> [Input]
::::::

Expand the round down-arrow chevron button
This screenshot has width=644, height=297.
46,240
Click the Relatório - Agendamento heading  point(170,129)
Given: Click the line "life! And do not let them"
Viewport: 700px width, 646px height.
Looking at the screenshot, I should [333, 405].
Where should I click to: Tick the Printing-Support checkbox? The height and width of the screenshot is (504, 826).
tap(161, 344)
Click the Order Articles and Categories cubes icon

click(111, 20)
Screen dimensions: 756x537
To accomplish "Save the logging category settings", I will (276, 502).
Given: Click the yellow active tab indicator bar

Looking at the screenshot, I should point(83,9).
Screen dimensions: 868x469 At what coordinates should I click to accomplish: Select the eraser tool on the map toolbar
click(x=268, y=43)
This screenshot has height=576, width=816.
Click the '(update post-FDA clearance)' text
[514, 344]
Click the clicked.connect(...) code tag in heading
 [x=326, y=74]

::::::

> [Problem to solve] Give the material again, complete and unaltered.

> [Exercise output]
Expand the round down-arrow chevron button
This screenshot has width=644, height=297.
46,240
Click the Relatório - Agendamento heading  point(170,129)
Given: Click the line "life! And do not let them"
Viewport: 700px width, 646px height.
Looking at the screenshot, I should [333, 405].
Where should I click to: Tick the Printing-Support checkbox? The height and width of the screenshot is (504, 826).
tap(161, 344)
Click the Order Articles and Categories cubes icon

click(111, 20)
Screen dimensions: 756x537
To accomplish "Save the logging category settings", I will (276, 502).
Given: Click the yellow active tab indicator bar

Looking at the screenshot, I should point(83,9).
Screen dimensions: 868x469 At what coordinates should I click to accomplish: Select the eraser tool on the map toolbar
click(x=268, y=43)
This screenshot has height=576, width=816.
Click the '(update post-FDA clearance)' text
[514, 344]
Click the clicked.connect(...) code tag in heading
 [x=326, y=74]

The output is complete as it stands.